The majority considers the error in the trial court’s ninth Finding of Fact to be de minimis-. “[Defendant] produced driver’s licenses from the states of Arizona and Texas[.]” In fact, as Ms. Perez had indicated, Defendant did not have a driver’s license. When asked for identification by Sergeant Cass, Defendant produced two identification cards, not driver’s licenses. One was from Arizona, where both Ms. Perez and Defendant indicated Defendant had lived for most of her life, and the other was from Texas, where both Ms. Perez and Defendant indicated Defendant had moved and was currently living. No competent evidence exists supporting the trial court’s finding of fact that Defendant produced driver’s licenses from two different states. Having driver’s licenses from multiple states is a violation of N.C. Gen.

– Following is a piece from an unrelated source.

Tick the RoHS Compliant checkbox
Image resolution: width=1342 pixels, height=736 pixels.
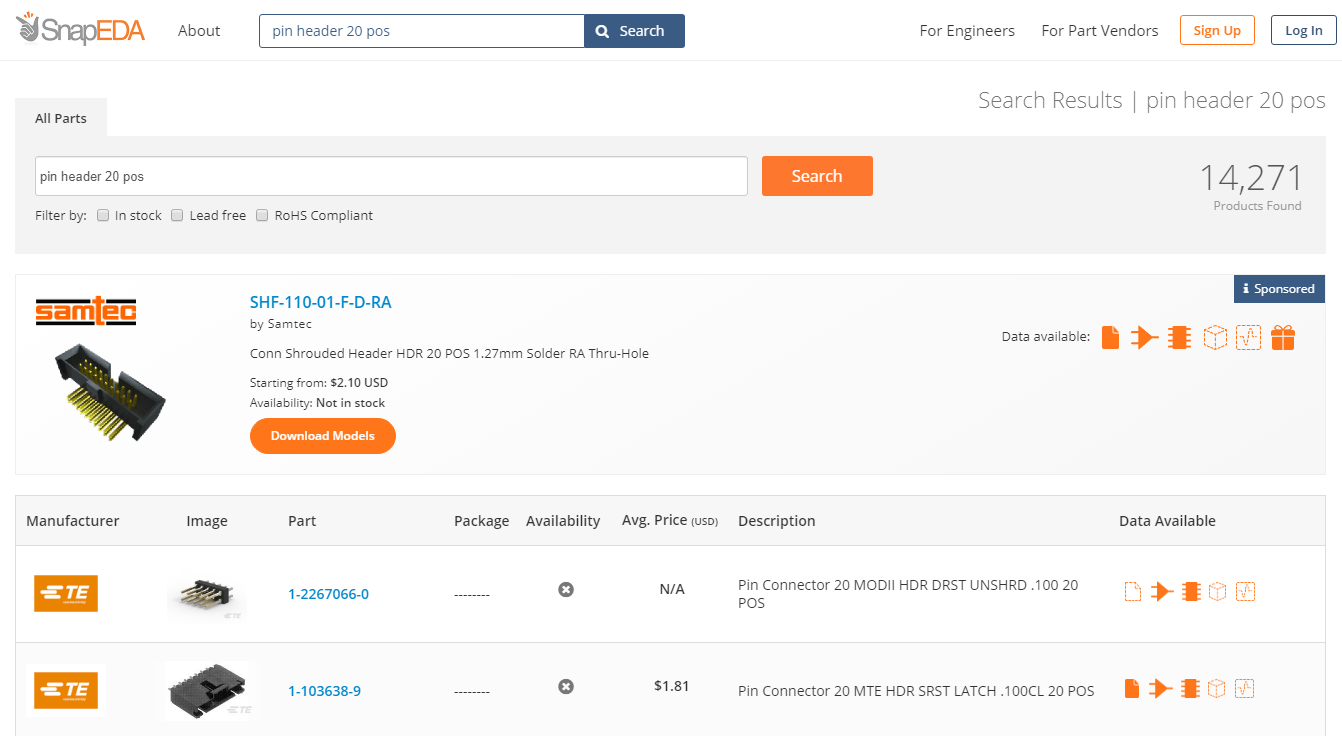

Stat. § 20-4.25 (2009).
C.
The majority holds that the trial court’s fifth Finding of Fact was supported by competent evidence. The fifth finding states:
That during [the conversation between Sergeant Cass and Ms. Perez,] [Ms.] Perez could not articulate [Ms. Perez’s and Defendant’s] destination, even in general terms, even though she was driving the [SUV],
As discussed above, Ms. Perez did not know the name of the last city she and Defendant had been in, nor their destination. Ms. Perez, after being asked by Sergeant Cass if the SUV was hers, answered: “No, it’s [Defendant’s]. I’m driving for her because she doesn’t have a license and she’s gonna go D.J. somewhere.” Sergeant Cass then asked where they were coming from, and Ms. Perez responded: “From Houston. I flied [sic] out because she wanted me to drive for her. So that’s why I flew out because we’re driving, umm, I’m not even sure where we’re driving to. Ask her because she knows everything because it’s her gig.”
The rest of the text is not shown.